Investing.com - Gold prices were on track for a sixth-straight session of gains on Tuesday as a string of dovish remarks from Federal Reserve policymakers and an equity selloff supported the precious metal.
At 9:13 AM ET (14:13 GMT), gold futures for December delivery on the Comex division of the New York Mercantile Exchange edged forward $1.10, or 0.09%, to $1,226.40 a troy ounce.
The recent winning streak began when Fed Chairman Jerome Powell warned last Wednesday of slowing demand abroad, fading fiscal stimulus at home and the lagged economic impact of the Fed’s past rate increases, suggesting that a pause in tightening may well come in 2019.
Adding to that interpretation, Fed Vice Chairman Richard Clarida told CNBC last Friday that the rates were currently near neutral levels, while Dallas Fed President Robert Kaplan also said that he expected a growth slowdown in Europe and China.
Markets still expect the Fed to undertake its fourth rate hike this year at its next meeting in December, but the remarks seemed to suggest a more cautious central bank in the face of uncertainty over the global economy and the current trade dispute between the U.S. and China.
A slower pace of interest rate increases would lessen the pressure on non-yielding bullion.
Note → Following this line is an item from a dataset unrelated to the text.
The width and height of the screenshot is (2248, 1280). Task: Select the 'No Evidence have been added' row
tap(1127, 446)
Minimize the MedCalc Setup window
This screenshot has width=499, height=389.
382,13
The recent selloff in U.S. equity markets led by tech stocks such as Facebook (NASDAQ:FB), Amazon (NASDAQ:AMZN), Apple (NASDAQ:AAPL), Netflix (NASDAQ:NFLX) and Google-parent Alphabet (NASDAQ:GOOGL) have also served to heighten gold’s safe haven appeal.
The so-called FAANG stocks have all fallen more than 20% since their one-year highs, officially entering a bear market.
In other metals trading, silver futures slipped 0.02% at $14.400 a troy ounce by 9:17 AM ET (14:17 GMT).
Palladium futures slumped 1.32% to $1,126.20 an ounce, while sister metal platinum fell 0.98% at $849.20.
In base metals, copper traded up 1.11% to $2.830 a pound.